Ears (or the two funny bits on the side of our head) are used by animals and humans to hear sound. They receive sound waves and turn them into something our brain can understand.
When you think of sound you think of music—playing our favorite instrument and listening out for the right tone. Songs such as ‘Dance Monkey’ that once we hear the rhythm, can’t stop dancing or tapping our feet.
So give these jokes a try and you’ll be sure to make waves and impress your friends.
- I was so happy when I heard the news that I almost had ear-to-ear grins.
- My ears make me feel earresistible.
- What does one ear say when it’s angry with the other ear? Listen up, sister!
- A phone for the ear sounds like Ea-Ring Ea-Ring!
- The ear doctor said my hearing was off-key.
- I’ve ear-marked that song to listen to later.
- My face was so busy that I didn’t have time to lend an ear.
- Why were my ears angry? I was deaf to their requests!
- I’m always willing to hear new ideas – it’s an ear-opener.
- The ear was upset. He heard the whispers about him.
- My ears got a job as a radio host. They give sound advice.
- The ear is an ear-ly riser.
- No need to shout – I’m all ears!
- Ears don’t like Disney movies, especially A-loud-din.
- I heard you like to listen to music – well, you’re in for an earful.
- I heard a joke about ears, but it was too corny.
- When ears get stressed they ear-wig out.
- I’m an ear-thority on puns!
- My ear works as a loan shark. He lends an ear.
- I lobe to tell corny ear jokes.
- My ears favorite songs from Beyonce are listen and put an ear-ring on it.
- My ear got bitten and is now a ear-wolf.
- Ears are good at karate. They wax on and wax off.
- I couldn’t see or hear anything in the thick fog. It was ear-rie.
- Why was the ears banned from the pool? The kept making waves.
- What does Southern ears like to eat? Cornbread.
- I have a lot of puns in my ear-senal.
- How do ears back up their data?
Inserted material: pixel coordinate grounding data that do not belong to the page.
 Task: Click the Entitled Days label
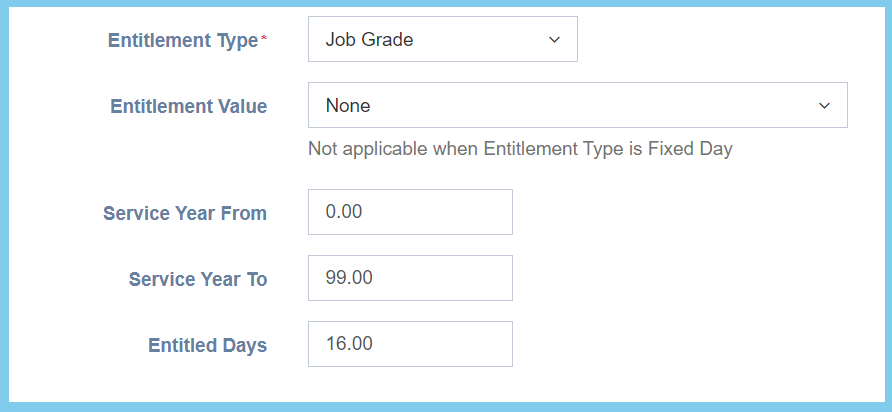pyautogui.click(x=208, y=346)
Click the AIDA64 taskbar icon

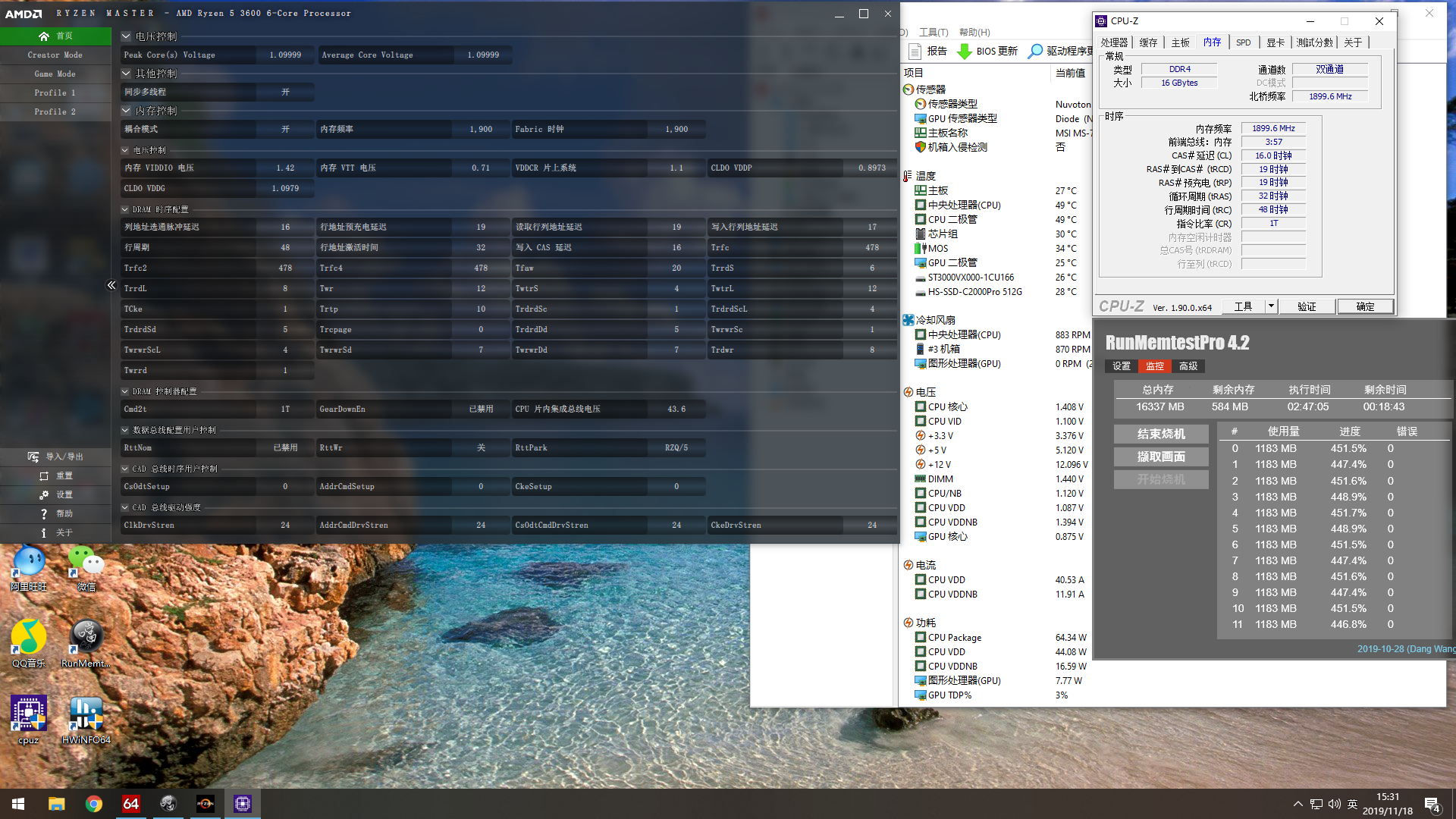131,804
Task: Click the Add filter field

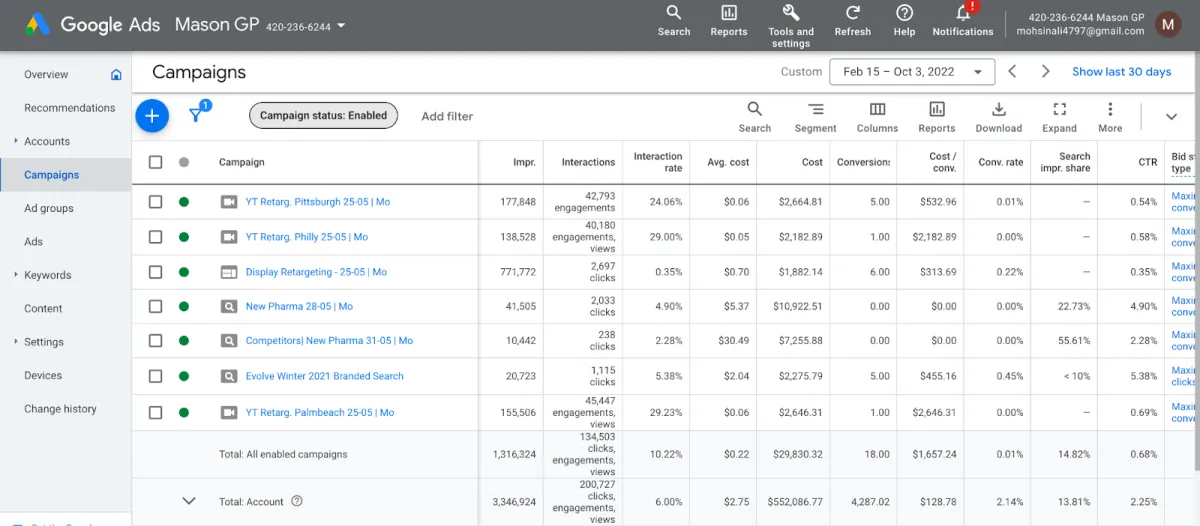Action: click(447, 116)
On an audio file.
- Ears are great at diving. They use a soundboard.
- Why can’t you hear a pterodactyl go to the bathroom? Because the “P” is silent.
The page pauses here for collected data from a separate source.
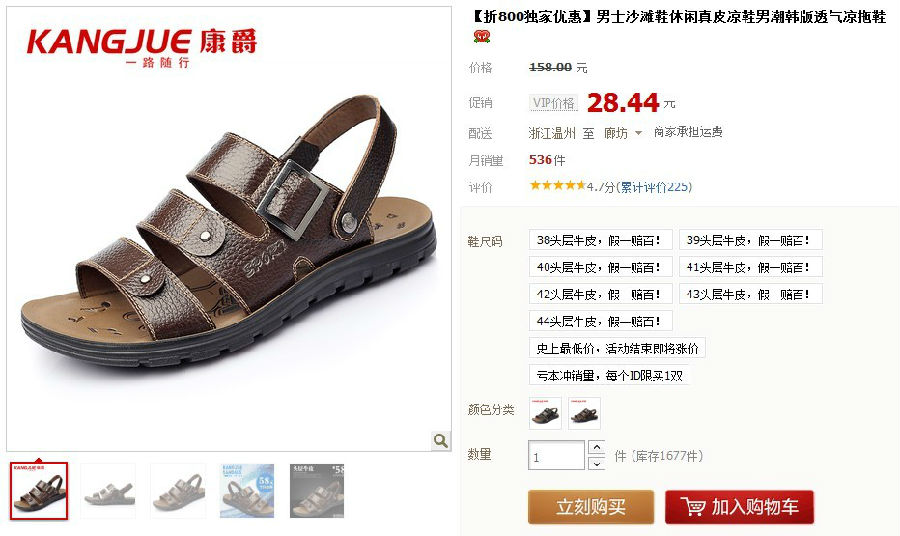Click the heart badge icon under the title
This screenshot has height=536, width=900.
482,37
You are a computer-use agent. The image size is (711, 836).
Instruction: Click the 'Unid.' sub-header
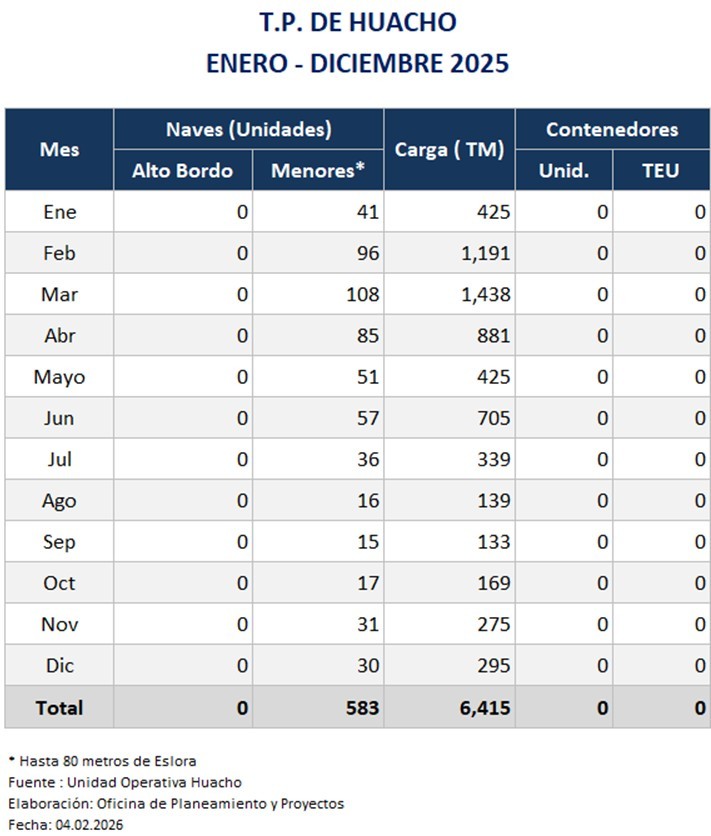coord(564,171)
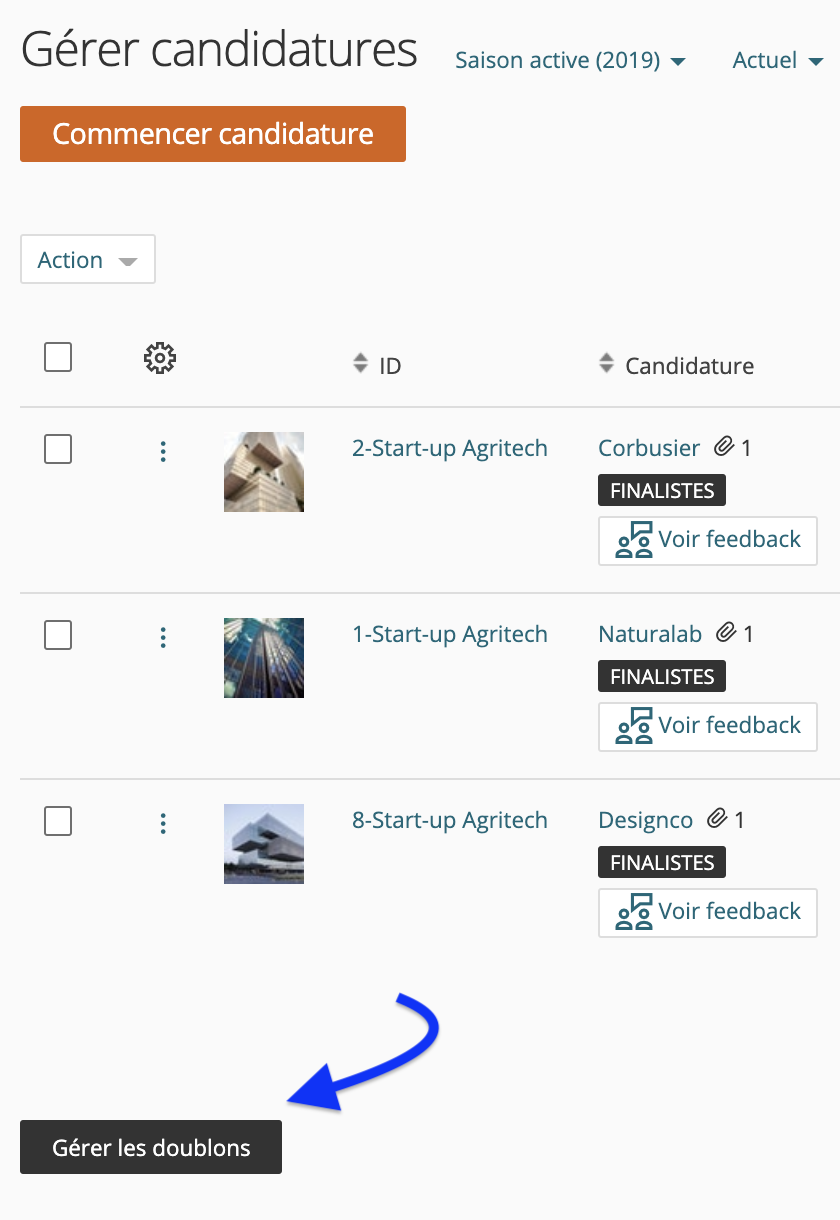Expand the Action dropdown
This screenshot has height=1220, width=840.
pos(88,259)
- How can ears stop water from getting in? Put earplugs on.
- Ears communicate with each other by eardrumming.
- I was so annoyed by my tinnitus, I told it to “shut the bell up”!
- What happened to my ears when we got lost in the desert? De-heard-ration.
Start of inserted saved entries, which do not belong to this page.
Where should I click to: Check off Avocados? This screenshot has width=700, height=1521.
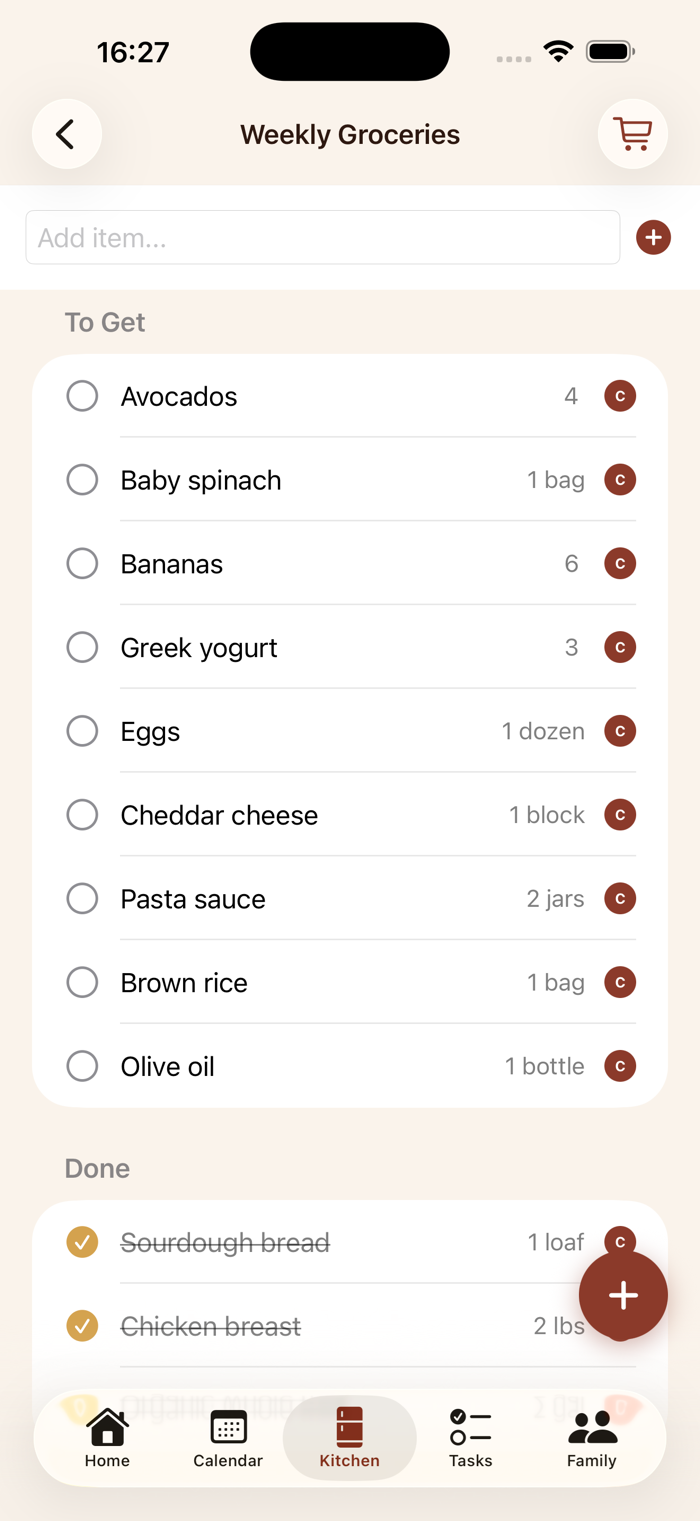coord(82,396)
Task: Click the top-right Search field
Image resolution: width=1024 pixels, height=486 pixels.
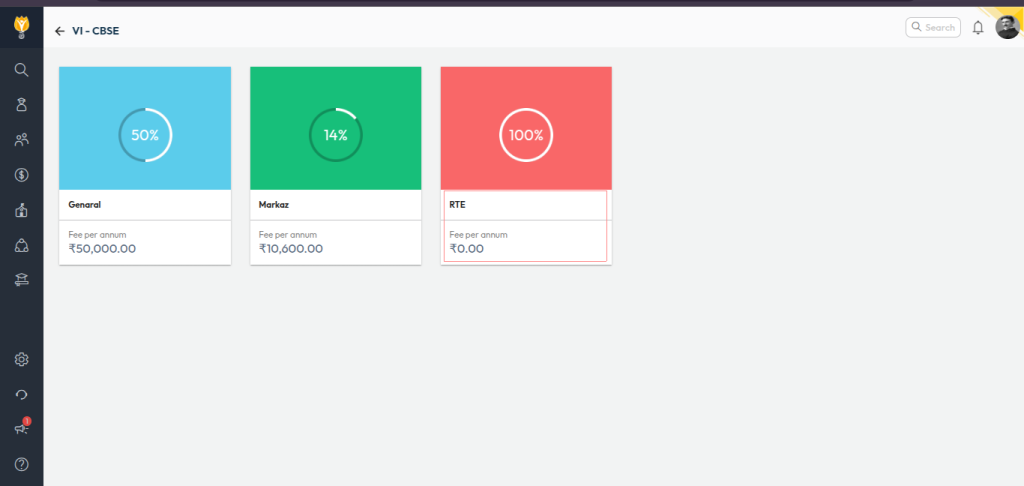Action: click(x=933, y=28)
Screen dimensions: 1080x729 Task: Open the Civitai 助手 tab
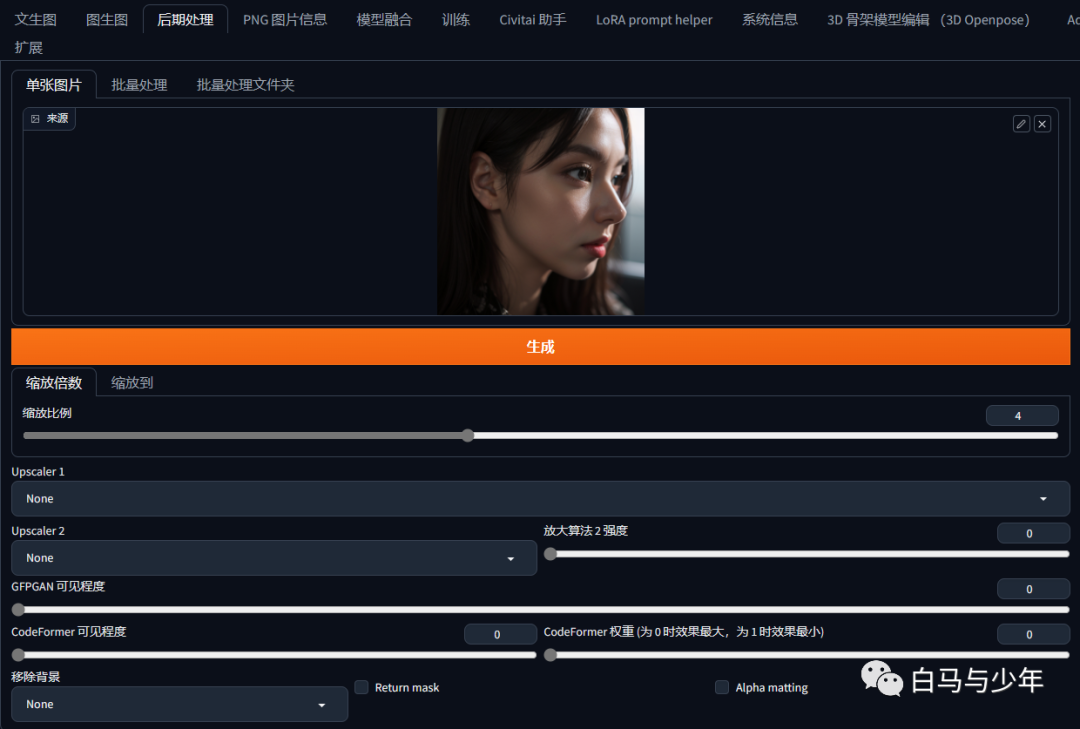533,19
- I’m tone deaf, I make sound judgements.
- I was so upset when I heard the news – it was an ear-wrenching experience.
- Why don’t ears like going to San Francisco? There are too many ear-akes.
- What did Noah build for the two ears? A Hark.
- What is ears’ favorite chocolate bar? Hear-sheys.
- When ears have a cold they blow use trumpets.
- I haven’t talked to my ears but I’ve heard good things.
- If B’s had ears they would be grizzly.
- I heard ears are very popular in China. They love Chinese whispers.
- Why do ears love meditation? To find inner ear-ce.
- What did the earbud say to the ear? I’m outta ear!
- The ear repeated some gossip. He heard it through the grapevine!
- Why were the ears angry with the brain? It kept coming in between them.
- What did the ear say to the other ear when it heard a compliment? That’s music to my ears.
- If puns were music, these would be ear candy!
- Coffee is good for my hearing. It really perks up my ears.